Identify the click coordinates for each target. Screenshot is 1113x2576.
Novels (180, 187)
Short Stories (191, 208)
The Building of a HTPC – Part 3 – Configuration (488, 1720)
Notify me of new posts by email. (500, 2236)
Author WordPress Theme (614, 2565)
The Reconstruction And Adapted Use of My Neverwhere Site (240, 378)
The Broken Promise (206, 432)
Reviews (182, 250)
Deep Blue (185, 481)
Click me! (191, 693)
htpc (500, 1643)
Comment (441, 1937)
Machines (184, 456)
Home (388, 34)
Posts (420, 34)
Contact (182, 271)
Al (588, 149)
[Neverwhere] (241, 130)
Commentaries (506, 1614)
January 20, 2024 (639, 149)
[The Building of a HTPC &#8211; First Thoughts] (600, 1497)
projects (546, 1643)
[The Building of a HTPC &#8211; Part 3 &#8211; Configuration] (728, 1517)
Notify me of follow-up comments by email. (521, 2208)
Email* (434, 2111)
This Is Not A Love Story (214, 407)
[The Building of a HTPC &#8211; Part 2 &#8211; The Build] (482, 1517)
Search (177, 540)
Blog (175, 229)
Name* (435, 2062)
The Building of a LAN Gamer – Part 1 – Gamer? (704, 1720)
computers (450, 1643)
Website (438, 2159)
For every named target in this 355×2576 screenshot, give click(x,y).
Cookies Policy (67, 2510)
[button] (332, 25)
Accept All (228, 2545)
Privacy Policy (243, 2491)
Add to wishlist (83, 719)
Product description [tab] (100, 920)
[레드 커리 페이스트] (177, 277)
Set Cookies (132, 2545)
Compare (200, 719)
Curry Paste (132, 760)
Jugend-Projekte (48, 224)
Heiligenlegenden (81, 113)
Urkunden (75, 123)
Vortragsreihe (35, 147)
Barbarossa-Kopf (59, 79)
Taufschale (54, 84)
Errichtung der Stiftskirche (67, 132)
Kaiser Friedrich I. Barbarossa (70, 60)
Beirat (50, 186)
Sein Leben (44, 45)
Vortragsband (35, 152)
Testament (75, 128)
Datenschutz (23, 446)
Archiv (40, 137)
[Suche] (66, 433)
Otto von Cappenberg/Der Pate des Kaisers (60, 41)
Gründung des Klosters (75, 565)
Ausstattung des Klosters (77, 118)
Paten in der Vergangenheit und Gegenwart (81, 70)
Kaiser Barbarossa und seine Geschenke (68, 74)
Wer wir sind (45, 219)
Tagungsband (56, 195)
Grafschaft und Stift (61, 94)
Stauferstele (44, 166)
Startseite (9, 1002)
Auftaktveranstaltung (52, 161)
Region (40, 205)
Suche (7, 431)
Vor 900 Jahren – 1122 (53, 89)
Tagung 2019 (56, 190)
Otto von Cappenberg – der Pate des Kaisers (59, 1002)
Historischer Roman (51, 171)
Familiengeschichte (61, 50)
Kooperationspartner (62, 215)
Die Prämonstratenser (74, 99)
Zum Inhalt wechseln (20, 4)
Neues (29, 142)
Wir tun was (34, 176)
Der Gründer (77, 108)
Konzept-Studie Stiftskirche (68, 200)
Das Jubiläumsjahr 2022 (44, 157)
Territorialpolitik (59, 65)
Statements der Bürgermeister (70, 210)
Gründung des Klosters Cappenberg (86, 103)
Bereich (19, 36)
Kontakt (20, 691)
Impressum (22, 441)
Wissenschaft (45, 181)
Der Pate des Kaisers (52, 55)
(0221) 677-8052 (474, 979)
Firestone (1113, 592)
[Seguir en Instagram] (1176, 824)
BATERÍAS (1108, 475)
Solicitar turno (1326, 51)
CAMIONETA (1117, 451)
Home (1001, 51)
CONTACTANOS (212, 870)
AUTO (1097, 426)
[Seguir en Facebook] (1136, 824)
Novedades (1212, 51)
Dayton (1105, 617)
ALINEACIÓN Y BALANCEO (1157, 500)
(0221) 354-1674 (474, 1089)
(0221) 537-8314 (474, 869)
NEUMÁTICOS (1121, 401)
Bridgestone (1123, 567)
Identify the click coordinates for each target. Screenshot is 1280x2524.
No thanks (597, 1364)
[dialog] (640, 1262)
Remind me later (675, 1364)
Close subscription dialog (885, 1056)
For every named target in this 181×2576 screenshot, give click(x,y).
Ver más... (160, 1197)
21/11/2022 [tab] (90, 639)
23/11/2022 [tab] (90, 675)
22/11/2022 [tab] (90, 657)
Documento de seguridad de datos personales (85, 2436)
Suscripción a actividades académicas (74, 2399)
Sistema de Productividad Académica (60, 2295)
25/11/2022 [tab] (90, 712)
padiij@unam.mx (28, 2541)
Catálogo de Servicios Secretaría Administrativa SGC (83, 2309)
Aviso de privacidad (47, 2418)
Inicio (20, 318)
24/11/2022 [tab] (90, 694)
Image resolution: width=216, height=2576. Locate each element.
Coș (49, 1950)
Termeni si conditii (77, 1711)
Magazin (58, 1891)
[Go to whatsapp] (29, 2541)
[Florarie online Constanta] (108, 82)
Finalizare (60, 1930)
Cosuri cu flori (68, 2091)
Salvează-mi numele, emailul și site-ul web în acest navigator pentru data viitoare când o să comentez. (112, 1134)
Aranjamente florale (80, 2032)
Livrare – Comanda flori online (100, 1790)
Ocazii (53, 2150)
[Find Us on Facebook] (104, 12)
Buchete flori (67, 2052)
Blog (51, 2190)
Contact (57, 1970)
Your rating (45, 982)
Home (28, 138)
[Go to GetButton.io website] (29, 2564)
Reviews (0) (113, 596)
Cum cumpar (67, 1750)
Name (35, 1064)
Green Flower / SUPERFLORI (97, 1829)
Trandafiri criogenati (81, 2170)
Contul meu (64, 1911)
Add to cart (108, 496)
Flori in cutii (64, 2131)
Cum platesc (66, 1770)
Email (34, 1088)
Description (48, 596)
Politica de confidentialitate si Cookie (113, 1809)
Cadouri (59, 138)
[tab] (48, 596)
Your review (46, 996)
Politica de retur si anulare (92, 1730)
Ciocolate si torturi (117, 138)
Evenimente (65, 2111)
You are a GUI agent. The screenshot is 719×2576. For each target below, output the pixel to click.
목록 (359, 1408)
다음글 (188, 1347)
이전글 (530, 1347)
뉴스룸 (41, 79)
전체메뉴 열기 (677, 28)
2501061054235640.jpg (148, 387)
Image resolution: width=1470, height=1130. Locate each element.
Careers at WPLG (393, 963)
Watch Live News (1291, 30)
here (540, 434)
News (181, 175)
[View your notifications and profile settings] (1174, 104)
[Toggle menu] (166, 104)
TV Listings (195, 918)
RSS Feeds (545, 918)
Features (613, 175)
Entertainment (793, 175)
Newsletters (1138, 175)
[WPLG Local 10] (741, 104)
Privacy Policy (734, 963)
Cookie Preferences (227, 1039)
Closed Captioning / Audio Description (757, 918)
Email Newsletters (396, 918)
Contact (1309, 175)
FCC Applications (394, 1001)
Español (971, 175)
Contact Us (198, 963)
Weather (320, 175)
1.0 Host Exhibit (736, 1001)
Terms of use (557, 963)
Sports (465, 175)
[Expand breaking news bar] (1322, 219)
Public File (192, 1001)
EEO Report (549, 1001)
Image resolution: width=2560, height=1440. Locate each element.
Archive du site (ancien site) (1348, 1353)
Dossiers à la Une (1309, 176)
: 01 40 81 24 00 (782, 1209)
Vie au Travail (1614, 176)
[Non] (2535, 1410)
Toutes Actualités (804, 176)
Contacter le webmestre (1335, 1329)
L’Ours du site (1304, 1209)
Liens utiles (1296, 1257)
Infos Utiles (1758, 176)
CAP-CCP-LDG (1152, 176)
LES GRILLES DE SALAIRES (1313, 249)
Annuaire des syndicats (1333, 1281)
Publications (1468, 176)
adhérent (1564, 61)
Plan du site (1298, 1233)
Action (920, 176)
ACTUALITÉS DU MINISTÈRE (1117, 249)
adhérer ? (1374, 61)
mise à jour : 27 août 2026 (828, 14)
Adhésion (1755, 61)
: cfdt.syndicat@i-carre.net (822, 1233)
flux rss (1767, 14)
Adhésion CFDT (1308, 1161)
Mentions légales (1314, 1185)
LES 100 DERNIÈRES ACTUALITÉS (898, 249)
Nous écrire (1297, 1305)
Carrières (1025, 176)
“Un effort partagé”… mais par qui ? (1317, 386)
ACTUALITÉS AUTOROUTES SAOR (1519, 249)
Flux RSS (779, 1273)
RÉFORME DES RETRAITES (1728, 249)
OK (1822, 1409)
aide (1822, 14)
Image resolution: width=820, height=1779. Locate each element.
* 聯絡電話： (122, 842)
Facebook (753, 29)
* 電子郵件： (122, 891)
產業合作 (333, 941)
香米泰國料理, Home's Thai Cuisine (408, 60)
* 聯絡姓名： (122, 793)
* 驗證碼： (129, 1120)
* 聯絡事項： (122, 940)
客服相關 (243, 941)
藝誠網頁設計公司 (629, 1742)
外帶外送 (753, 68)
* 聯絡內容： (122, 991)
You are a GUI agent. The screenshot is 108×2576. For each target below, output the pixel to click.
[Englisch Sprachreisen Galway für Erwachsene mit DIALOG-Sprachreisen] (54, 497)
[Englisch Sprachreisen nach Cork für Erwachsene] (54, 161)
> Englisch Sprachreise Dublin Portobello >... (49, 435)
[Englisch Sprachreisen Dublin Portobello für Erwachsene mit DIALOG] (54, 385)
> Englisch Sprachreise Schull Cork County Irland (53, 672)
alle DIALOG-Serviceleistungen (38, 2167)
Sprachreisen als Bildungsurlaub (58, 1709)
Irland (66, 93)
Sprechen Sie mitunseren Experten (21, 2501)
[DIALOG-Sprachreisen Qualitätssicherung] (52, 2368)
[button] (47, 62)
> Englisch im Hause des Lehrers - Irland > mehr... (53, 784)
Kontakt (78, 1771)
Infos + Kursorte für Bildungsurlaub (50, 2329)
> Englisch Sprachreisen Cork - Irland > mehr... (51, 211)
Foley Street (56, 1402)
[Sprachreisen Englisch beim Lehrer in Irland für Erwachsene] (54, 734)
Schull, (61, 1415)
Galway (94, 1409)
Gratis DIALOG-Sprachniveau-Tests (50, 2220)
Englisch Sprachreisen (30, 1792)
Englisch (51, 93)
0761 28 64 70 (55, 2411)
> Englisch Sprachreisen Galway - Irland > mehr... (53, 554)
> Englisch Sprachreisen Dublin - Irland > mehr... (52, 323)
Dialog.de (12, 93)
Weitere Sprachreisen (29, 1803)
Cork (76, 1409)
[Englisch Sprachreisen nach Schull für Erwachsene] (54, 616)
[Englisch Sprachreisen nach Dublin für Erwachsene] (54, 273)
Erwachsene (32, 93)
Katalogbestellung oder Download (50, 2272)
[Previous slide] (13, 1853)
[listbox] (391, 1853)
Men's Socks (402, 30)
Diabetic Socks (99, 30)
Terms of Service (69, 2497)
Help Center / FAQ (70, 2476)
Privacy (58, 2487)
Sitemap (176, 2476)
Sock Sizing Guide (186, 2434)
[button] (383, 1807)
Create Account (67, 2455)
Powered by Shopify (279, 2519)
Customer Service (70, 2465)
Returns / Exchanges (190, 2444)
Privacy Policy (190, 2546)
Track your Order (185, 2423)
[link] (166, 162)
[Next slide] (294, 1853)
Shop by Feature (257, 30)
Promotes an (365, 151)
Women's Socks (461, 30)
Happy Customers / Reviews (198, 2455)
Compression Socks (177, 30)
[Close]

────────────────────────────────────────

= PROBLEM REQUIREMENTS =
In the listing above, please copy exactly the lines from the first through the one that contains "Gründung des Klosters (75, 565)", and no others.

= WRITTEN ANSWER =
Identify the click coordinates for each target. Screenshot is 1113x2576.
Novels (180, 187)
Short Stories (191, 208)
The Building of a HTPC – Part 3 – Configuration (488, 1720)
Notify me of new posts by email. (500, 2236)
Author WordPress Theme (614, 2565)
The Reconstruction And Adapted Use of My Neverwhere Site (240, 378)
The Broken Promise (206, 432)
Reviews (182, 250)
Deep Blue (185, 481)
Click me! (191, 693)
htpc (500, 1643)
Comment (441, 1937)
Machines (184, 456)
Home (388, 34)
Posts (420, 34)
Contact (182, 271)
Al (588, 149)
[Neverwhere] (241, 130)
Commentaries (506, 1614)
January 20, 2024 (639, 149)
[The Building of a HTPC &#8211; First Thoughts] (600, 1497)
projects (546, 1643)
[The Building of a HTPC &#8211; Part 3 &#8211; Configuration] (728, 1517)
Notify me of follow-up comments by email. (521, 2208)
Email* (434, 2111)
This Is Not A Love Story (214, 407)
[The Building of a HTPC &#8211; Part 2 &#8211; The Build] (482, 1517)
Search (177, 540)
Blog (175, 229)
Name* (435, 2062)
The Building of a LAN Gamer – Part 1 – Gamer? (704, 1720)
computers (450, 1643)
Website (438, 2159)
For every named target in this 355×2576 screenshot, give click(x,y).
Cookies Policy (67, 2510)
[button] (332, 25)
Accept All (228, 2545)
Privacy Policy (243, 2491)
Add to wishlist (83, 719)
Product description [tab] (100, 920)
[레드 커리 페이스트] (177, 277)
Set Cookies (132, 2545)
Compare (200, 719)
Curry Paste (132, 760)
Jugend-Projekte (48, 224)
Heiligenlegenden (81, 113)
Urkunden (75, 123)
Vortragsreihe (35, 147)
Barbarossa-Kopf (59, 79)
Taufschale (54, 84)
Errichtung der Stiftskirche (67, 132)
Kaiser Friedrich I. Barbarossa (70, 60)
Beirat (50, 186)
Sein Leben (44, 45)
Vortragsband (35, 152)
Testament (75, 128)
Datenschutz (23, 446)
Archiv (40, 137)
[Suche] (66, 433)
Otto von Cappenberg/Der Pate des Kaisers (60, 41)
Gründung des Klosters (75, 565)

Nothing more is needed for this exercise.